EXTRACT TO READ

Our beneficiary John Cutting’s collaboration with fellow York St John University student Amy Majed has won the Eleanor Worthington Prize for the “Inclusion of Disability in Raphael’s World”.
About the prize
For the fifth centenary of the death of Renaissance artist Raphael, the Eleanor Worthington Prize Association decided to combine the events that celebrate this anniversary in the Italian city of Urbino, where Raphael was born. The theme of the prize, “Inclusion of Disability in the World of Raphael”, is inspired by the numerous examples of disability presented in Raphael’s own works.
About the sculpture
Despite lockdown restrictions and limited time on campus, John and Amy (both third year Fine Art students at York St John University) worked over three weeks to create the sculpture. Amy’s extensive research into Raphel’s art and legacy was used to create the external finish and refine the sculpture to fit the theme for the prize.

DATASET SECTION
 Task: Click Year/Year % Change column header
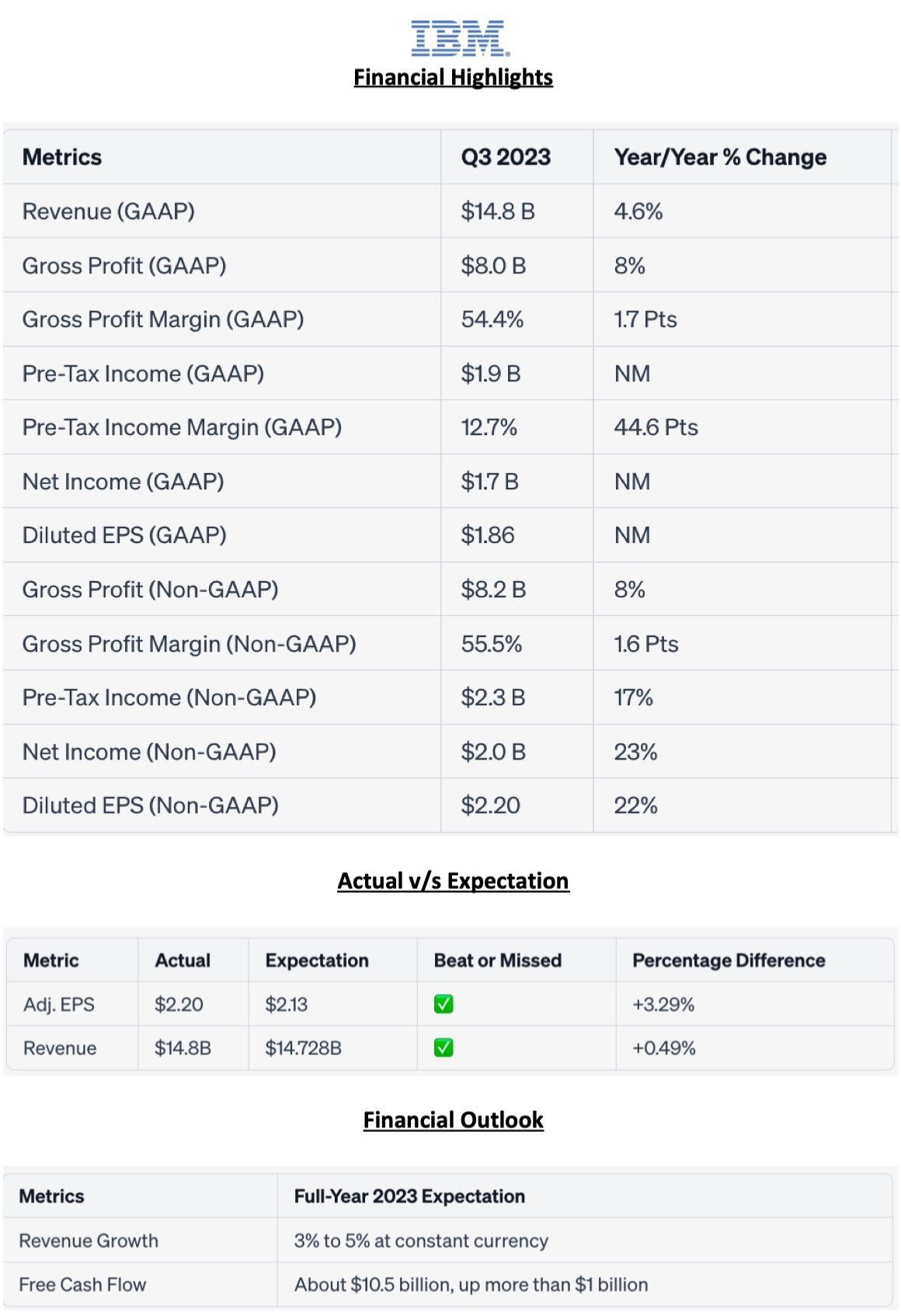tap(720, 157)
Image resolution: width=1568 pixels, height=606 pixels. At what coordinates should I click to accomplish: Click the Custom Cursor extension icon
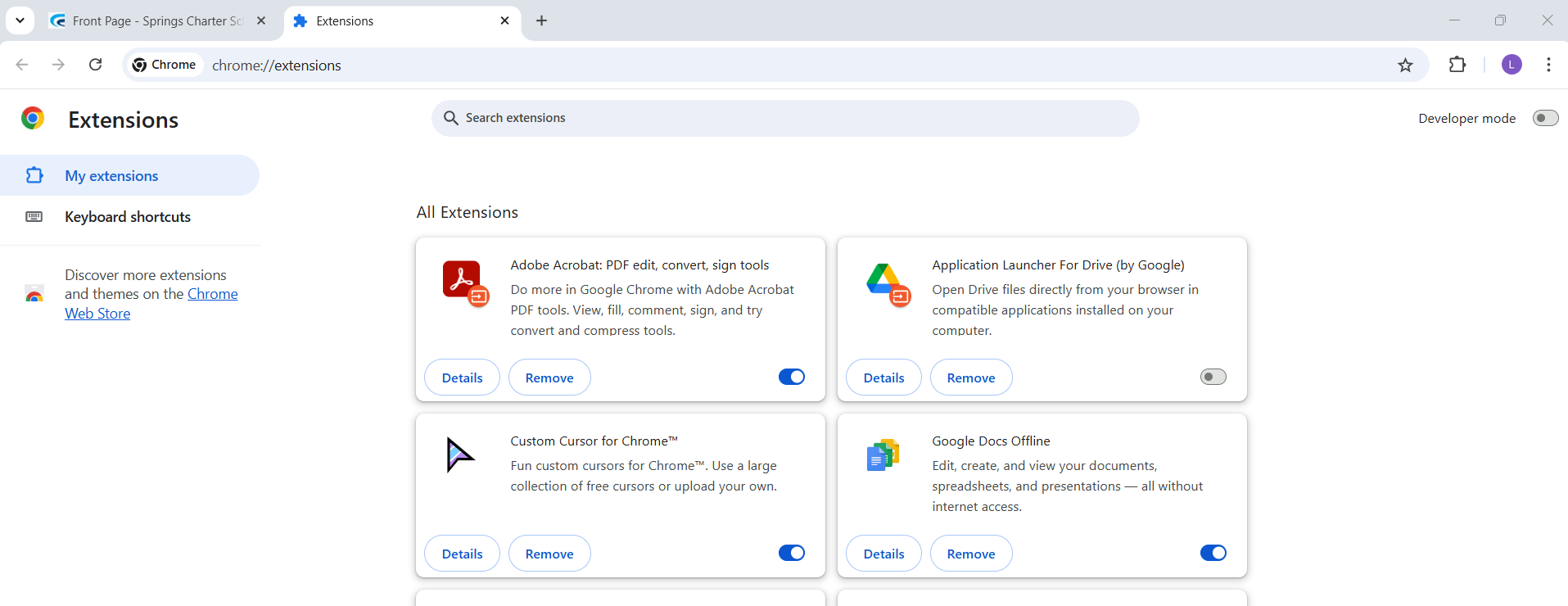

PROMPT A
In the article about the Eleanor Worthington Prize, how long did John and Amy work to create the sculpture?
PROMPT B
Update the part of the Eleanor Worthington Prize article that opens with the words containing "About the prize" and closes with "Raphael’s own works.", swapping "fifth centenary" for "500th anniversary".
PROMPT C
Take the article about the prize-winning sculpture further, picking up after its final sentence.

WRITTEN RESPONSE A
Over three weeks.

WRITTEN RESPONSE B
About the prize
For the 500th anniversary of the death of Renaissance artist Raphael, the Eleanor Worthington Prize Association decided to combine the events that celebrate this anniversary in the Italian city of Urbino, where Raphael was born. The theme of the prize, “Inclusion of Disability in the World of Raphael”, is inspired by the numerous examples of disability presented in Raphael’s own works.

WRITTEN RESPONSE C
The most striking feature of the sculpture is the prosthetic limb and casting mould that were previously used for the rehabilitation of ex-service personnel. The prosthetic is held up by a combination of resin, concrete and metal fixings and has lights shining through the clear casting moulds to give the illusion of a body being held up by a heavenly being.
John explains: “I stopped building the sculpture without arms or a head when I felt there was enough within the sculpture for the viewer to identify with it as a body. The torso has been twisted as if in pain and left open and exposed.”
With the guidance of tutors at York St John University, John was able to keep his education on track and use his own experiences living with Complex PTSD within his artwork.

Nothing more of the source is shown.